Whilst this is the first study to accurately define the prevalence of both anxiety and depression in CFS/ME, the high rate of comorbidity between the two is perhaps not surprising given the co-occurrence in healthy adolescents [57]. It does; however, mean that clinicians and clinical services ought to screen for both mood and anxiety disorders when planning treatment.

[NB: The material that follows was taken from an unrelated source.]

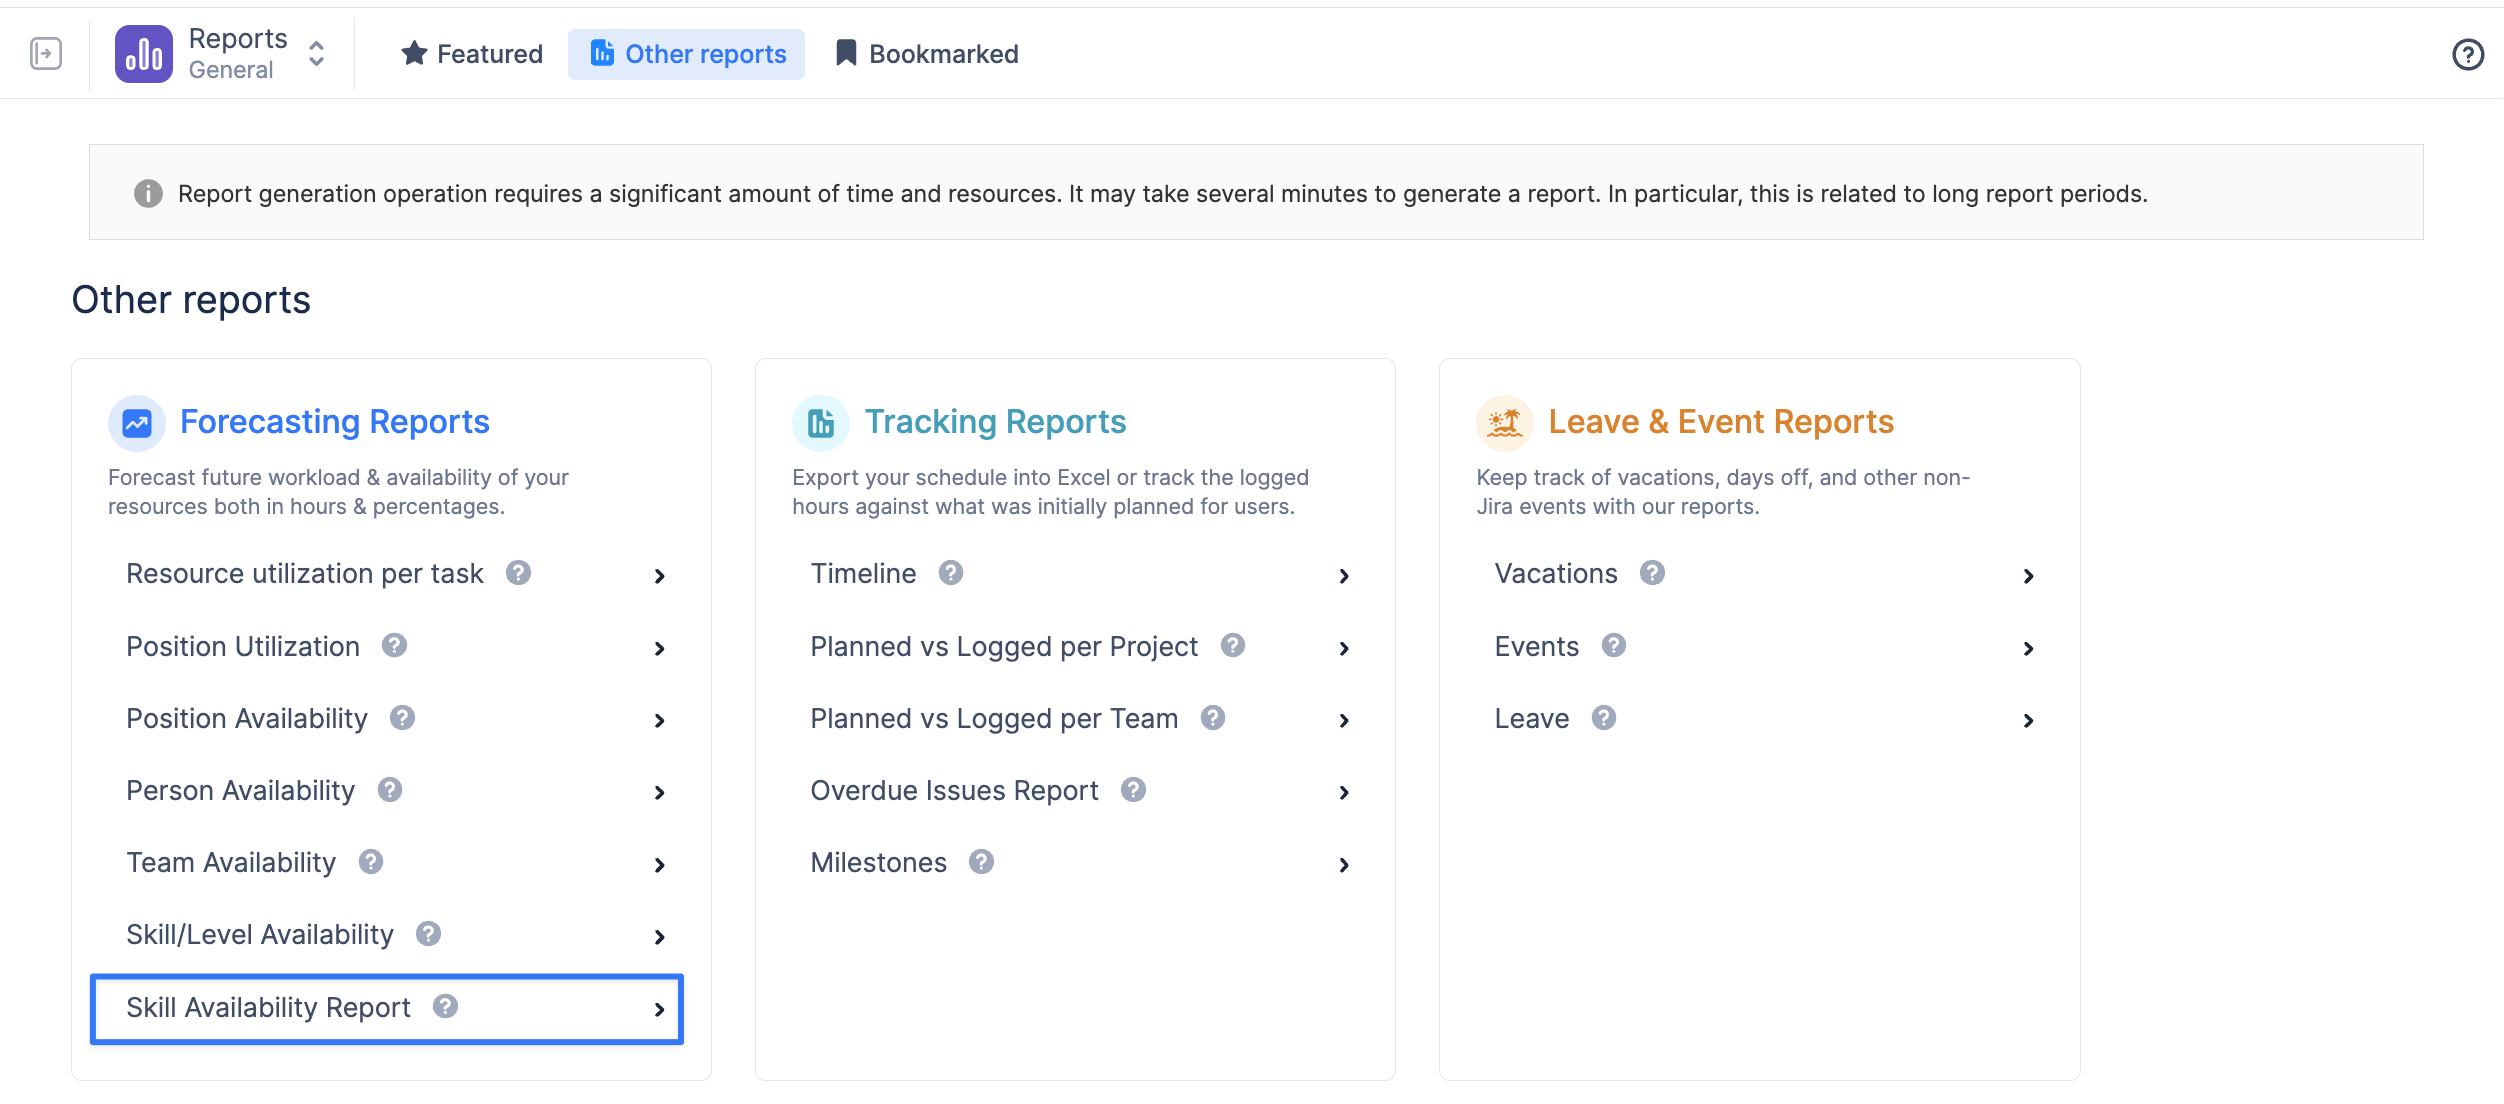Expand the Events report chevron
This screenshot has height=1104, width=2504.
[2028, 648]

As the KSADS diagnostic interview is too resource intensive for use in most routine clinical care settings, a screening measure that is sufficiently accurate and appropriate for the population is urgently needed. Apart from the RCADS anxiety, the PROMs we examined did not meet our pre-specified criteria for accuracy. It is encouraging that both the self- and parent-report versions of the RCADS anxiety subscale (37 items) and the brief versions of this (15 items) did meet these criteria. In CFS/ME, reducing burden on patients is of utmost importance and using the brief version (although this is at the cost of information about specific anxiety disorder types) and using parent informants where adolescents are too unwell to complete the questionnaire themselves could be useful. The RCADS-depression subscale did not meet the criteria for accuracy. Furthermore, the HADS did not meet the required accuracy criteria for either depression or anxiety; we would therefore recommend that services use other PROMs such as the RCADS for anxiety. The HADS was developed for adults and then validated for use in adolescents, whilst the RCADS was specifically developed for children and adolescents and may therefore be more developmentally appropriate. A more accurate self-report measure of depression symptoms among adolescents with CFS/ME is needed. The Mood and Feelings Questionnaire [58] which is the gold standard questionnaire for screening for depression in adolescents [59] and may overlap less with the core symptoms of CFS/ME could be worth investigating.

Strengths and limitations

This is a considerably larger study than has previously been undertaken in adolescents with CFS/ME. However, we did not include under 12s and cannot make any conclusions about anxiety and depression in children. We used diagnostic interviews, assessed the latest DSM-5 criteria and aimed to recruit all eligible patients seen within the largest specialist paediatric CFS/ME clinic in the UK. Whilst our sample is large, many patients declined to participate so our sample may not be fully representative of the population seen in this clinic or wider services. Furthermore, our findings may not apply to settings other than specialist services. Finally, whilst the KSADS is the best diagnostic instrument for diagnosing depression, it may not always be 100%. Accuracy depends on the diagnostic judgements by trained raters. This needs to be acknowledged, but we minimised this possibility through training and individual case review.

Conclusion

A substantial minority of adolescents with CFS/ME meet diagnostic criteria for a co-morbid major depressive disorder or an anxiety disorder (generalised anxiety, social anxiety and specific phobia are most common) or both. Identifying patients who are experiencing mental health problems is key to treatment for both CFS/ME and psychological distress and to enabling recovery and maximising functioning. Clinicians need to be aware that symptoms typically associated with depression (such as suicidal thinking) and anxiety are not necessarily present in adolescents with CFS/ME. Many patients have both anxiety and depression; therefore, clinicians should screen for one if they find the other. A full clinical assessment should be used alongside the RCADS questionnaire. Clinicians in paediatric settings may benefit from additional training in identifying mental health problems in adolescents with CFS/ME specifically. A combination of qualitative and longitudinal epidemiological research would shed further light on the factors which contribute to anxiety amongst this population.